Наконец, имеет значение и то, что люди моей среды не избалованы хорошей кормежкой. Кто обедал в столовой Ленинской библиотеки, без особого отвращения съест и лефортовский обед. А вот моя сокамерница Валя, официантка из ресторана Казанского вокзала, вовсе не могла его есть. Когда у нас подходили к концу запасы из передач и из ларька и мы оставались несколько дней на тюремном пайке, она начинала ныть: «Есть нечего!» — а тюремную еду брала с большим выбором. Я же решила непременно сохранить силы и ела даже то, что с трудом лезло в глотку, — например, какую-то серую кашу из крупной крупы (в лагерях ее называют «керзовой»). Валя смеялась: «Ты ее ешь, как икру: наберешь за щеку и смакуешь, пока сама не проскочит». Иногда я, набрав за несколько дней ложки три сахару (для этого приходилось пить пустой «чай»), сдабривала им один раз эту кашу. Или несколько дней пью кипяток без сахара, зато раза два в неделю — сладкий по моему вкусу.

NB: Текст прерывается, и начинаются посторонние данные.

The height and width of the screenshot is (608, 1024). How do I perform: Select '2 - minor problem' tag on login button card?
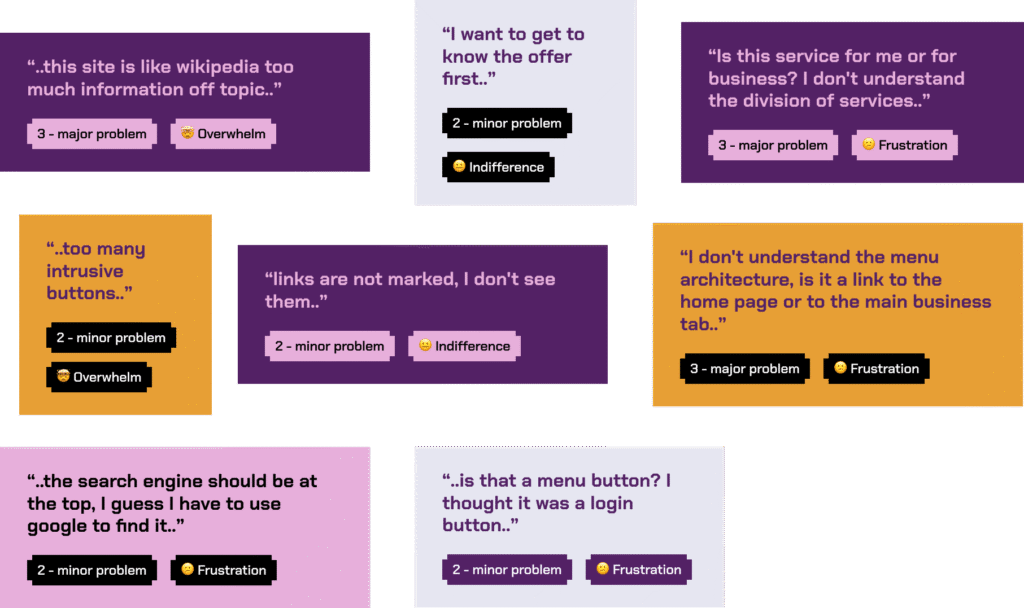click(507, 569)
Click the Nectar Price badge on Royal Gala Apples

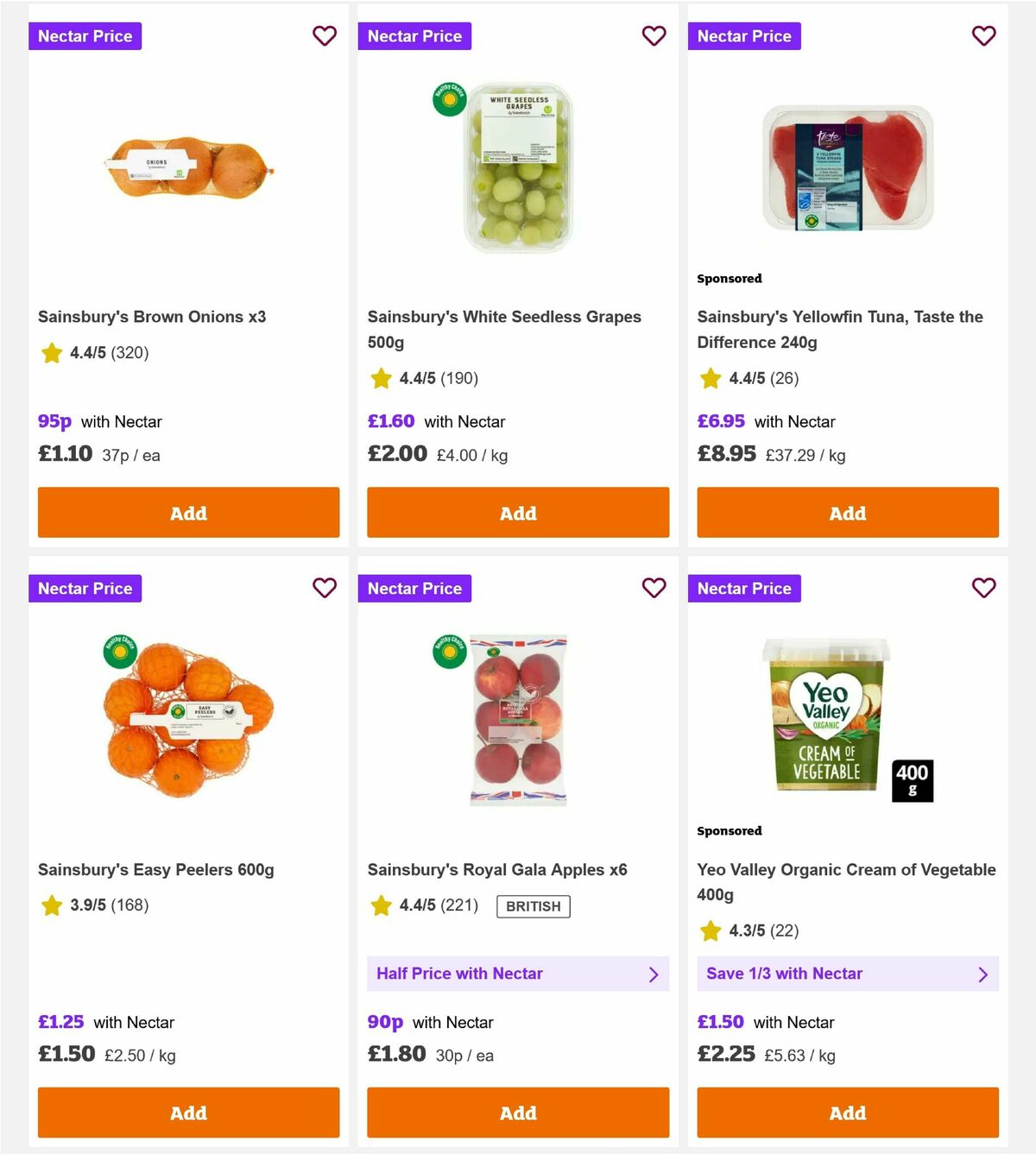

Вообще надо сказать, что от тюрьмы я ожидала больше неприятных ощущений, чем получила. Это иногда даже смущало меня: друзья на воле считают, думала я, что я здесь «страдаю», между тем, существование вполне терпимое. Конечно, ночью мешает резкий свет в глаза — лечь же головой от света не разрешают. Валя спит, накрыв лицо полотенцем; мне же полотенце мешает еще больше, чем свет.
Лампа под потолком не выключается круглые сутки, иначе и в полдень в камере полумрак: окно заслонено намордником. Кроме того, как-то очень плохо устроена вентиляция (да и есть ли она?), жарко, душно, волгло, к тому же мы обе курим — дышать нечем. Раз пять-шесть в день мы хватаем полотенца и начинаем выгонять затхлый вонючий воздух в небольшую форточку, которую снаружи загораживает щит намордника; это мало помогает. Когда нас выводят на прогулку, дверь камеры остается открытой настежь; но после прогулки свежего воздуха хватает ненадолго. — Ну, так ведь это тюрьма, а не санаторий, как справедливо любит отмечать начальство.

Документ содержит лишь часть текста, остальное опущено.